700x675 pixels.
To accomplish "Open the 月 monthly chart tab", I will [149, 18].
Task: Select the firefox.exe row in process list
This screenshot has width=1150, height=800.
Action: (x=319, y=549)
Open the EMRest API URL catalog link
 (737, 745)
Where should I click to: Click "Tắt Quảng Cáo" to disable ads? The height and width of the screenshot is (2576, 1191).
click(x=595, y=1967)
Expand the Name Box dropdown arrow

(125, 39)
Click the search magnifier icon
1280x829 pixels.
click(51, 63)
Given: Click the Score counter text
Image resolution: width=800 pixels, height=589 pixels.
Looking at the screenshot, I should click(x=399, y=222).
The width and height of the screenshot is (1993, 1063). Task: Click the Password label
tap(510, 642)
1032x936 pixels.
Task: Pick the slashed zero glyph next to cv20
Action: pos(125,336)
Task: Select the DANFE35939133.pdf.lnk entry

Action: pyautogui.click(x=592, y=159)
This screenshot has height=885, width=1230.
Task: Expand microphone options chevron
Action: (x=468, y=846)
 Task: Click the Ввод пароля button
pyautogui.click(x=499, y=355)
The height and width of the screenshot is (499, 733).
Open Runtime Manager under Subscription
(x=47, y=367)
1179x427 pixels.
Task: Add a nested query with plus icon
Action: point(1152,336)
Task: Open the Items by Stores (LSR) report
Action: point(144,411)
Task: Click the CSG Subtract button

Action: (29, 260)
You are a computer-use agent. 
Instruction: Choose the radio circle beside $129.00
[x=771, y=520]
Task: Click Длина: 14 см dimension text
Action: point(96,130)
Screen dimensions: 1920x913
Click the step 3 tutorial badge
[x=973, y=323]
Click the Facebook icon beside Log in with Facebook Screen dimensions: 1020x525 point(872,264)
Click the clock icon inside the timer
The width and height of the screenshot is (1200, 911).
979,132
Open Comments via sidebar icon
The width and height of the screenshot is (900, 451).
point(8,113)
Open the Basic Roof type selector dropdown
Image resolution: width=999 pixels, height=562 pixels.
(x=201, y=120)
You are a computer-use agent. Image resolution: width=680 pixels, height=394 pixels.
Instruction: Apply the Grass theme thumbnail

|---|

What you return must be the entries, given again word for word.

700x675 pixels.
To accomplish "Open the 月 monthly chart tab", I will [149, 18].
Task: Select the firefox.exe row in process list
This screenshot has width=1150, height=800.
Action: (x=319, y=549)
Open the EMRest API URL catalog link
 (737, 745)
Where should I click to: Click "Tắt Quảng Cáo" to disable ads? The height and width of the screenshot is (2576, 1191).
click(x=595, y=1967)
Expand the Name Box dropdown arrow

(125, 39)
Click the search magnifier icon
1280x829 pixels.
click(51, 63)
Given: Click the Score counter text
Image resolution: width=800 pixels, height=589 pixels.
Looking at the screenshot, I should click(x=399, y=222).
The width and height of the screenshot is (1993, 1063). Task: Click the Password label
tap(510, 642)
1032x936 pixels.
Task: Pick the slashed zero glyph next to cv20
Action: pos(125,336)
Task: Select the DANFE35939133.pdf.lnk entry

Action: pyautogui.click(x=592, y=159)
This screenshot has height=885, width=1230.
Task: Expand microphone options chevron
Action: (x=468, y=846)
 Task: Click the Ввод пароля button
pyautogui.click(x=499, y=355)
The height and width of the screenshot is (499, 733).
Open Runtime Manager under Subscription
(x=47, y=367)
1179x427 pixels.
Task: Add a nested query with plus icon
Action: point(1152,336)
Task: Open the Items by Stores (LSR) report
Action: point(144,411)
Task: Click the CSG Subtract button

Action: (29, 260)
You are a computer-use agent. 
Instruction: Choose the radio circle beside $129.00
[x=771, y=520]
Task: Click Длина: 14 см dimension text
Action: point(96,130)
Screen dimensions: 1920x913
Click the step 3 tutorial badge
[x=973, y=323]
Click the Facebook icon beside Log in with Facebook Screen dimensions: 1020x525 point(872,264)
Click the clock icon inside the timer
The width and height of the screenshot is (1200, 911).
979,132
Open Comments via sidebar icon
The width and height of the screenshot is (900, 451).
point(8,113)
Open the Basic Roof type selector dropdown
Image resolution: width=999 pixels, height=562 pixels.
(x=201, y=120)
You are a computer-use agent. Image resolution: width=680 pixels, height=394 pixels.
Instruction: Apply the Grass theme thumbnail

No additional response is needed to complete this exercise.